Lorsqu’on pense à se « tenir debout », que le cerveau entre en jeu, on a tendance à penser solide, à rigidifier sa posture, à bander les muscles : satané néocortex. Le concept de tenségrité nous enseigne que notre corps « sait » tenir debout, retrouver son équilibre, et que la clé de l’adaptation et de la posture juste n’est pas dans la rigidité, mais dans la souplesse. Et ça, ce n’est pas nouveau… Les arts martiaux enseignent depuis des millénaires, souvent dans la lenteur, une perception de soi et de son corps comme d’un champ mécanique capable, par la pleine conscience du relâchement et de la juste tension, de développer des forces qui dépassent la capacité musculaire : pensez à ces frêles vieux maîtres capables de casser des briques d’un revers de main. Les danseurs le savent aussi : s’élever, c’est voler de l’énergie au sol, et plus on est délié, plus on saura en puiser. Le yoga, le qi gong, la pratique ancestrale du massage témoignent de l’intuition humaine très ancienne qu’assouplir, délier, distinguer les parties, accroître l’amplitude du mouvement, en somme travailler sur la flexibilité de la structure du corps, est la clé de l’équilibre et de la force.
Du côté du microcosme, la tenségrité s’applique également à de nouveaux champs de recherche. Emmanuel Farge (Mécanique et génétique du développement embryonnaire et tumoral, Institut Curie-Inserm) a publié des travaux qui montrent, chez l’embryon de mouche drosophile, que certains gènes sont « mécanosensibles ». La recherche sur les aspects mécaniques du fonctionnement cellulaire bat son plein, et ouvre la voie à des « mécanothérapies » qui restent encore à découvrir.
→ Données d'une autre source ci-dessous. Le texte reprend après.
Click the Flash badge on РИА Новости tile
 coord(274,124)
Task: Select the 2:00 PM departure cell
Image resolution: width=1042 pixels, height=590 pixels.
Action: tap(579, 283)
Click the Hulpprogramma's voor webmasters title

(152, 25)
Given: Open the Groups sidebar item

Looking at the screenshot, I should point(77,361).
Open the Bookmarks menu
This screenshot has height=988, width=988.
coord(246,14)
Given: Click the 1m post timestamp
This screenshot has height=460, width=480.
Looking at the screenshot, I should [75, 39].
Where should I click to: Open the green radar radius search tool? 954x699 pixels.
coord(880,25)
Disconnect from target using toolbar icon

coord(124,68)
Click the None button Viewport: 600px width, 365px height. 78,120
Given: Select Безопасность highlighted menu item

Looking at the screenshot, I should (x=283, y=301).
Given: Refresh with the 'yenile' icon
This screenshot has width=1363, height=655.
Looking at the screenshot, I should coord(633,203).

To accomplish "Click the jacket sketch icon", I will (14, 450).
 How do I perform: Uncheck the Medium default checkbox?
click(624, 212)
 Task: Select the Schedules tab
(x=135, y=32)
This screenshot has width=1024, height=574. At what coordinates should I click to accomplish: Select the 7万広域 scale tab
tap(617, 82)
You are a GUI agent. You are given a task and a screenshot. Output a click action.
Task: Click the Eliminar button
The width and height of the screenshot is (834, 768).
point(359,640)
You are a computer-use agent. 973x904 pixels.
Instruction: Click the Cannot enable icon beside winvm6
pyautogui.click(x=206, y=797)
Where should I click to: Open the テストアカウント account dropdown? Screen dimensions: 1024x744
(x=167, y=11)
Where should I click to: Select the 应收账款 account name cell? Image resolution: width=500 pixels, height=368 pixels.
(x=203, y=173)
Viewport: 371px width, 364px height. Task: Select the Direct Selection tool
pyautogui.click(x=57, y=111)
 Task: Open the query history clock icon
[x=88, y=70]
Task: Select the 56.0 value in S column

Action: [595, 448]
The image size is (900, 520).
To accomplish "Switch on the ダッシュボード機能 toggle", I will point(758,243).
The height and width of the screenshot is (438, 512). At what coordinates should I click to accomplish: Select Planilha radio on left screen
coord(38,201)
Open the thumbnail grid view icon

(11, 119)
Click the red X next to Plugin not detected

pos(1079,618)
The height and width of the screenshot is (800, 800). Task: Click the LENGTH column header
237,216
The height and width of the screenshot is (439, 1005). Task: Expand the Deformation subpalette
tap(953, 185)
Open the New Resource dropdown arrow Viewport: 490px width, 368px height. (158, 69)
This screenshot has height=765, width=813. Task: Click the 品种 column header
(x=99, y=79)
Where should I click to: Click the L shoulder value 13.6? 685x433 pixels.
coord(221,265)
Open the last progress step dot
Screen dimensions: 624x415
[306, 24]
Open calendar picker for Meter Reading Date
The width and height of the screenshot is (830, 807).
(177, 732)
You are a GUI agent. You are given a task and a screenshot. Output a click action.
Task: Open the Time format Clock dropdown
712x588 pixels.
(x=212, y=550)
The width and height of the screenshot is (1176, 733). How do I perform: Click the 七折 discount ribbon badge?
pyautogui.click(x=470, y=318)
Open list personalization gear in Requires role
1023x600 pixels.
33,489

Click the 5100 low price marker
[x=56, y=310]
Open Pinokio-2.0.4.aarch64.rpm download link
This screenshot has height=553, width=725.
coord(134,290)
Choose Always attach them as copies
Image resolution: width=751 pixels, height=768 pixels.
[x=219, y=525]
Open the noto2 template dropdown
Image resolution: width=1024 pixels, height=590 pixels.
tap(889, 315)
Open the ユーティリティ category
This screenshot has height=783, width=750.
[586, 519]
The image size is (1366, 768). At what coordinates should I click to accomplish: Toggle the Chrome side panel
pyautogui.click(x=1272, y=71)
Comme pour toute grande découverte, un élan nous pousse à chercher et à voir la tenségrité partout… Elle est un modèle mécanique parmi d’autres, et aucun modèle n’explique tout ! Elle est surtout un modèle qui permet de se percevoir soi-même comme une structure intelligente, équilibrée, résiliente, et de trouver sa juste posture dans la souplesse et le mouvement.